Василий Голицын властным жестом повелел брату умолкнуть, после чего кивком головы дал понять Захару Ляпунову, что он может продолжить.
— Рязанцы всем миром готовы выступить против Василия Шуйского, — сказал Ляпунов. — Мой брат ратует за то, чтобы царский трон занял не кто-нибудь, а ты, Василий Васильевич. — Ляпунов встретился глазами со старшим из братьев Голицыных. — Коль есть в тебе решимость отнять у Шуйского шапку Мономаха, то смело иди к цели. Рязанцы за тебя горой встанут, Господь свидетель.
— Добрую весть ты привез нам, Захар, — проговорил Василий Голицын. — Я вельми рад тому, что твой брат мнит меня достойным царских регалий. Что ж, ежели и московляне отдадут мне предпочтение перед прочими думными боярами, то я готов взойти на царский трон. Но прежде нам нужно промыслить, други мои, как низложить Шуйского. Он в последнее время стал излишне подозрителен, из Кремля никуда не выезжает, к себе в покои никого не впускает, челядь и рынды ни на шаг от него не отходят.
— Чует волк, что охотники близко, — усмехнулся Гаврила Пушкин, переглянувшись с Федором Шереметевым.

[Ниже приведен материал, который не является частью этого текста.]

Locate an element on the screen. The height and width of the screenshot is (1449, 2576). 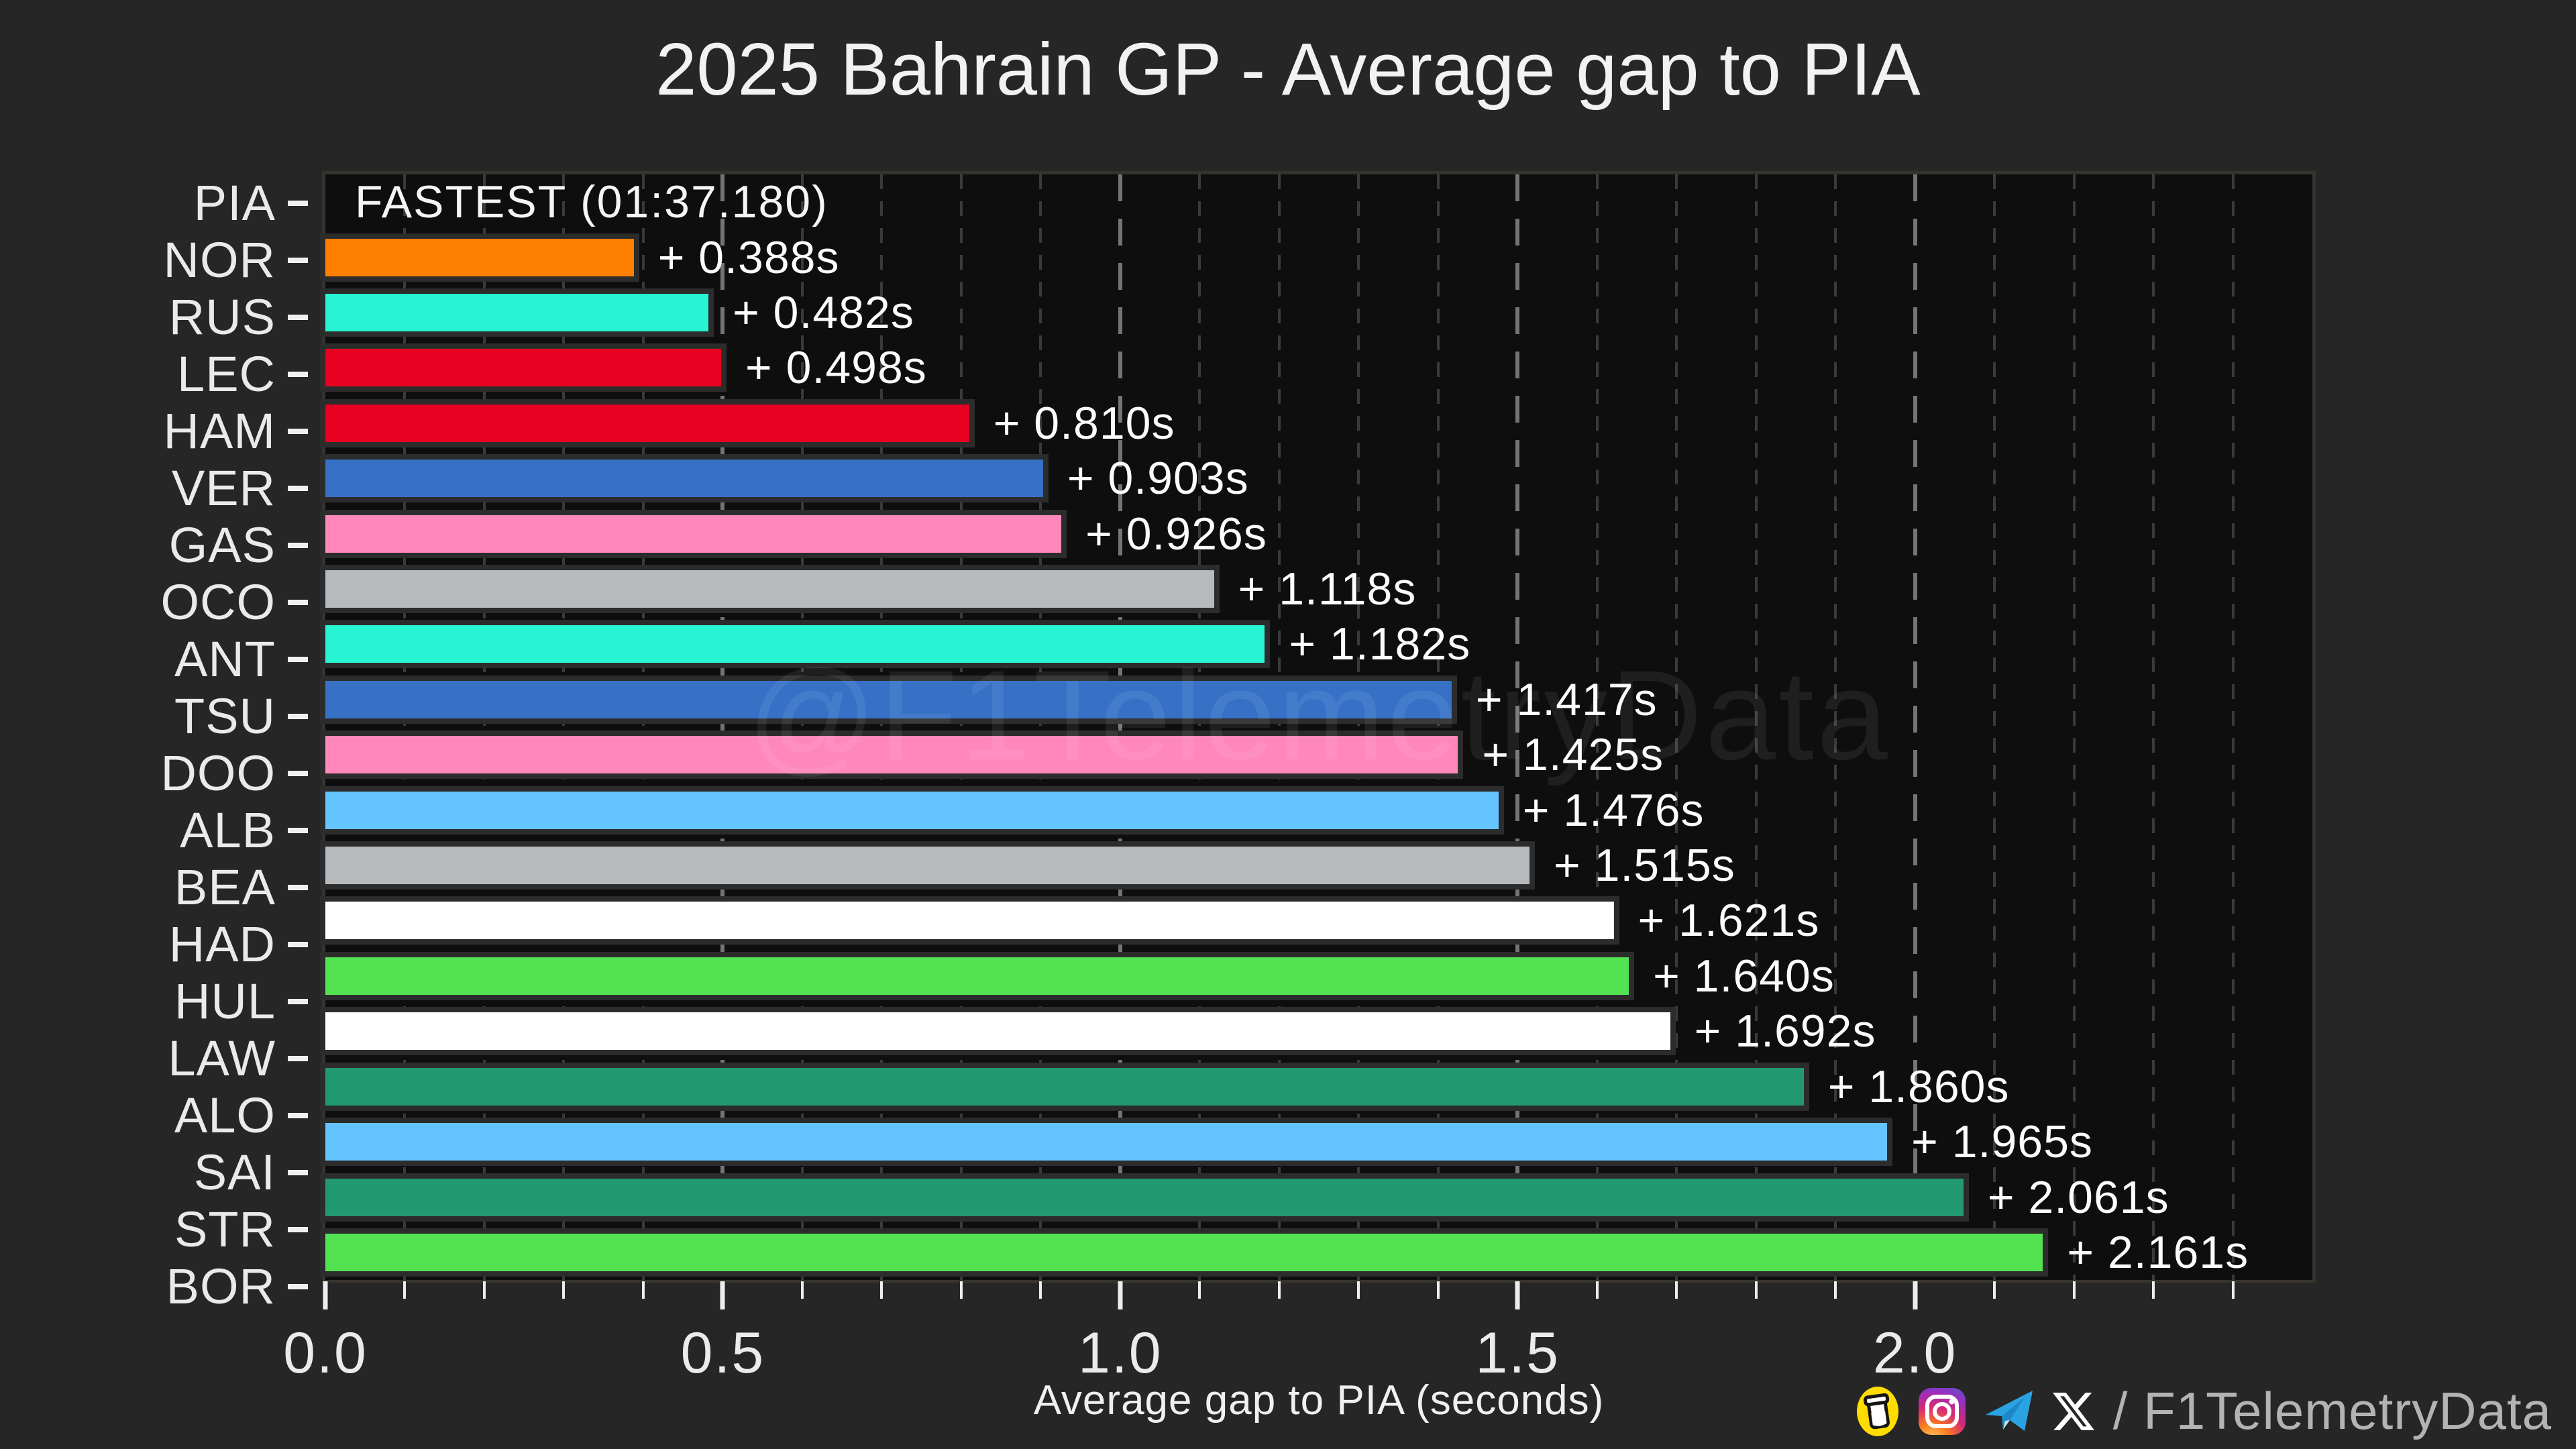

— Я думаю, други, момент наступил подходящий, — с загоревшимися глазами продолжил Василий Голицын. — Сильного, верного войска у Шуйского нет. Полки, что стоят в Замоскворечье, верны скорее мне и моим братьям. Дума в большинстве своем тоже недовольна Шуйским. Московские стрельцы злы на Шуйского за то, что он раздает золото из сокровищницы шведам и татарам, а им жалованье задерживает. И главное, под Москвой возле Данилова монастыря объявился Тушинский вор со своим разбойным войском. — В голосе Василия Голицына зазвучали торжествующе-радостные нотки. — Воровские бояре во главе с Дмитрием Трубецким заслали в Москву своего гонца, предлагая нам, думным боярам, скинуть с трона Василия Шуйского. Со своей стороны воровские бояре обещают прикончить Лжедмитрия. После этого мы все сможем собраться и сообща выбрать нового государя, положив конец братоубийственной войне.

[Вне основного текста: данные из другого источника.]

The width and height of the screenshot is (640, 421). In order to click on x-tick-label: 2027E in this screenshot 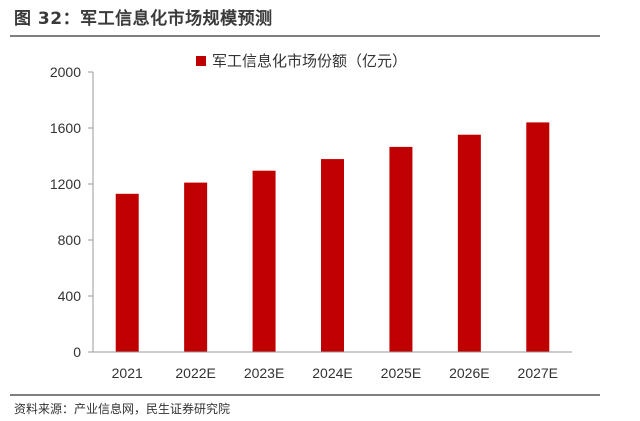, I will do `click(538, 373)`.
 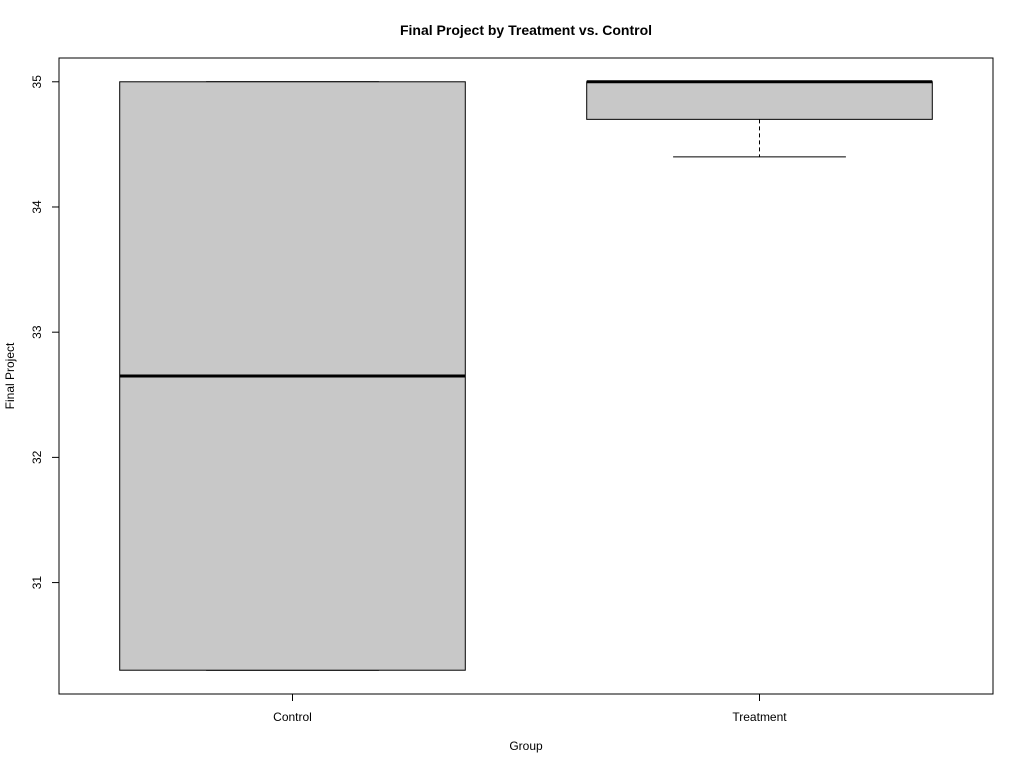 I want to click on box-treatment, so click(x=760, y=119).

— Можно ли верить Трубецкому и его сообщникам? — с сомнением обронил Захар Ляпунов.
— У воровской Думы делишки совсем дрянь, — произнес скрипучим голосом Иван Салтыков, отвечая Ляпунову. — Единственный выход для Трубецкого и прочих воровских бояр — это избавиться от самозванца и замириться с нами. Ведь ни польскому, ни шведскому королю они не нужны.
Никто из сидящих за столом не осмелился возражать Ивану Салтыкову, ибо все знали, что его племянник Михаил Салтыков сам недавно перебежал из стана Лжедмитрия к Василию Шуйскому. Получив прощение от царя, Михаил Салтыков тут же примкнул к заговорщикам, подчинившись воле своего дяди.

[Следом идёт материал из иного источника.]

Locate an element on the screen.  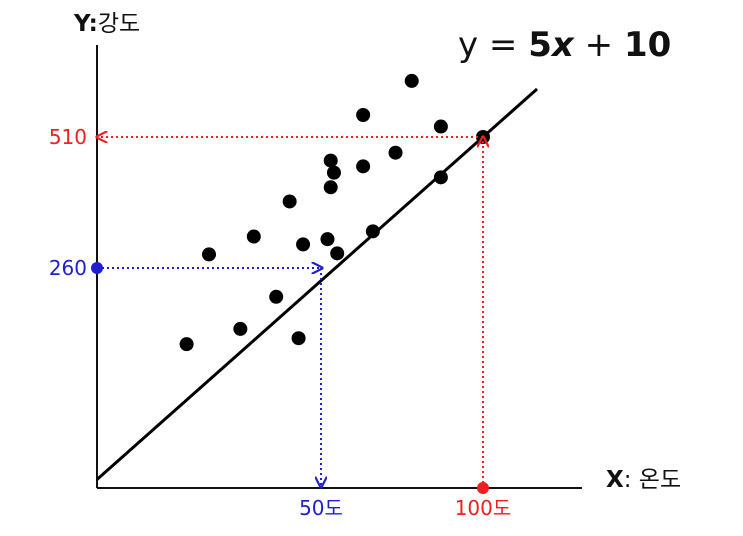
y-axis-prefix: Y: is located at coordinates (86, 24).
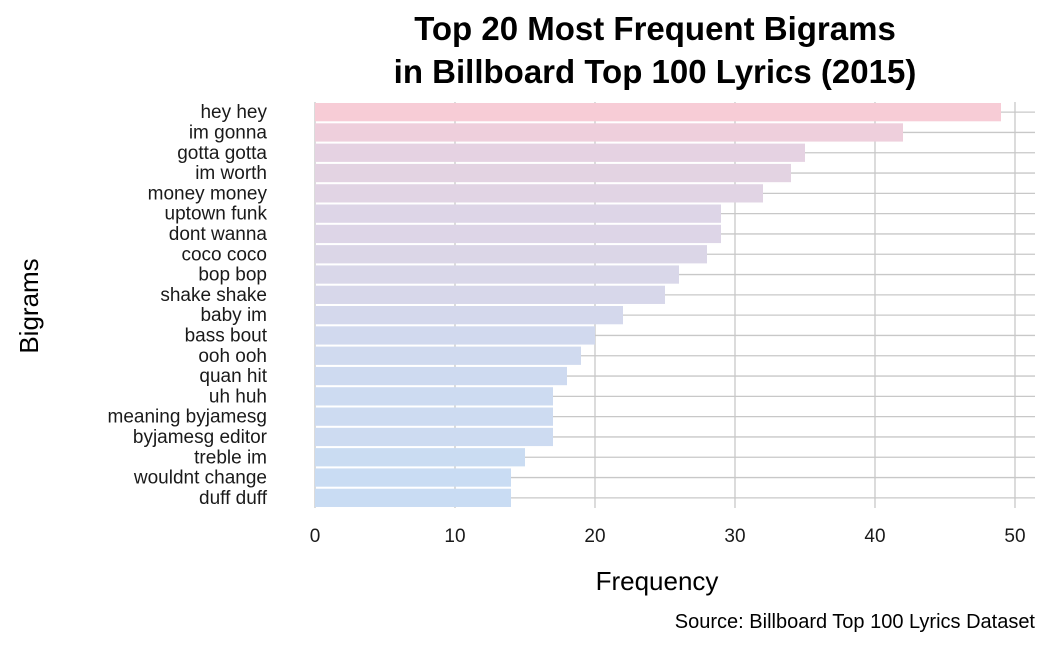  What do you see at coordinates (234, 112) in the screenshot?
I see `y-tick-label: hey hey` at bounding box center [234, 112].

— Все наши замыслы может спутать патриарх Гермоген, ведь он обязан Шуйскому своей патриаршей кафедрой, — сказал Иван Голицын. — Народ почитает Гермогена, с охотой внемлет его проповедям. Мы в силах поднять чернь против Василия Шуйского, а Гермоген может погасить воинственный пыл посадского люда своими речами о любви к ближнему и прочей чепухе. Такое уже бывало.
— Ты прав, брат, — озабоченно покачал головой Василий Голицын. — Придется перед низложением Шуйского взять под стражу Гермогена. Нужно проследить, чтобы этот святоша не смел и рта открыть без нашей на то воли.
— А может, взять да и низложить Гермогена вместе с Шуйским, — заметил Захар Ляпунов. По нему было видно, что он привык добиваться своего любыми средствами. — Изберем сразу нового государя и нового патриарха. Разве плохо?